Le jugement du 5 mars 2004 a été confirmé par l'arrêt de la
Cour de cassation pénale du Tribunal cantonal (ci-après : la CCASS) rendu
le 12 mai 2004 (no 201). Cette cour a retenu que, d'une part, le premier
juge n'avait pas fait preuve d'arbitraire en rejetant la requête de nouvelle
expertise de V., et que, d'autre part, le prévenu avait agi par
négligence en bottelant du foin qui n'était pas sec et en omettant de
contrôler la température du fourrage.
Une première demande de révision déposée par l'intéressée le
8 novembre 2004 a été écartée par arrêt du 12 janvier 2005 de la
Commission de révision pénale (no 18).
Par arrêt du 10 février 2010 (no 2), la Commission de révision
pénale a rejeté la seconde demande de révision présentée le 29 janvier
2010 par V. sur la base de deux avis d'experts privés français ( [...]
et [...] [...]).

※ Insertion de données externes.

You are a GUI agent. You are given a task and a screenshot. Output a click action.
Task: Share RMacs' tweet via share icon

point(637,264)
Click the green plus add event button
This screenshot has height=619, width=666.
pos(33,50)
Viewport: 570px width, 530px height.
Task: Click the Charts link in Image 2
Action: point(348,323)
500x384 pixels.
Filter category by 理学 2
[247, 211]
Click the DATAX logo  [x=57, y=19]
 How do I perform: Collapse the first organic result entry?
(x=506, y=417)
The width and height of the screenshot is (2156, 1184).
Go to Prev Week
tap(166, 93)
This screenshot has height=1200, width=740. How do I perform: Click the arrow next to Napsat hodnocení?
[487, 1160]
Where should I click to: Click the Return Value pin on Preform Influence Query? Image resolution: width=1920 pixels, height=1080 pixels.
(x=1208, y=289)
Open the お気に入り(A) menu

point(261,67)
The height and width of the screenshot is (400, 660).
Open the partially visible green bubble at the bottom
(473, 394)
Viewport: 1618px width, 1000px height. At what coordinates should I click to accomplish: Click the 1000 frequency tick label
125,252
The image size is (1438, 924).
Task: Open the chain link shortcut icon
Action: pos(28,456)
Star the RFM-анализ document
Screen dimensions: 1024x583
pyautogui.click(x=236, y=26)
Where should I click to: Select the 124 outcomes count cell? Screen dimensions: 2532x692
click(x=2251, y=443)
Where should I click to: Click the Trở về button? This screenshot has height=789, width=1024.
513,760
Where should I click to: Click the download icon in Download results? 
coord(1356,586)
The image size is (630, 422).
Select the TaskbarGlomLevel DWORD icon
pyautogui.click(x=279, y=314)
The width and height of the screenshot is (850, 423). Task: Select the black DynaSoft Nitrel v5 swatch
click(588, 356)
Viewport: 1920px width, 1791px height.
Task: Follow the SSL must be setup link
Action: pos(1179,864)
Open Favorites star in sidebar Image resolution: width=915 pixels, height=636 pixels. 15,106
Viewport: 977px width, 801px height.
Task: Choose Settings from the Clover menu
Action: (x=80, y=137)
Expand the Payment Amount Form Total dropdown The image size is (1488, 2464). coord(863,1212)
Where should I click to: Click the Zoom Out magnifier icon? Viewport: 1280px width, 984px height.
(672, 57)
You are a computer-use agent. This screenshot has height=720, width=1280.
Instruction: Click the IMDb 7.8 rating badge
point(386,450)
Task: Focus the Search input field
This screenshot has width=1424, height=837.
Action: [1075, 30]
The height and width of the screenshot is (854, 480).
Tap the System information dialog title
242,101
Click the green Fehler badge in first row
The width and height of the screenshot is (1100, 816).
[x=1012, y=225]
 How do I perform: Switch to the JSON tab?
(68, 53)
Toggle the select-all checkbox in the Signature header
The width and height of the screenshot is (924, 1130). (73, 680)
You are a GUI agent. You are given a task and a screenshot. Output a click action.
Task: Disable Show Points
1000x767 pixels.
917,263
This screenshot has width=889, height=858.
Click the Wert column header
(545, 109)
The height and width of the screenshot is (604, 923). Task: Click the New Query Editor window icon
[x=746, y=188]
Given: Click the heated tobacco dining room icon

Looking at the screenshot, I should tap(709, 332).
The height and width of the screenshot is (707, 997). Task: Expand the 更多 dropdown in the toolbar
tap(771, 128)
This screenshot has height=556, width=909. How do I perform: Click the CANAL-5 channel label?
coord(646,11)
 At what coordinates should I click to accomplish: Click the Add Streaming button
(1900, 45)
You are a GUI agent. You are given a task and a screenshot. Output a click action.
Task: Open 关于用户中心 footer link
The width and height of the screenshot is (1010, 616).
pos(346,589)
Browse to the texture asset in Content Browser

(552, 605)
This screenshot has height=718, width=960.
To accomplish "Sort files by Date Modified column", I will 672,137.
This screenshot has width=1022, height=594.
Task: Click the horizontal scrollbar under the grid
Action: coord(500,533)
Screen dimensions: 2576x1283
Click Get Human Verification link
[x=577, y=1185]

En bref, elle a considéré que les expertises produites en
procédure de révision ne constituaient qu'une nouvelle interprétation
d'éléments matériels déjà connus (arrêt p. 5), et ne permettaient pas
d'établir que les conclusions de l'expertise judiciaire corroborées par le
rapport du policier expert fondant le jugement soumis à révision seraient
entachés d'une erreur grossière (arrêt p. 8).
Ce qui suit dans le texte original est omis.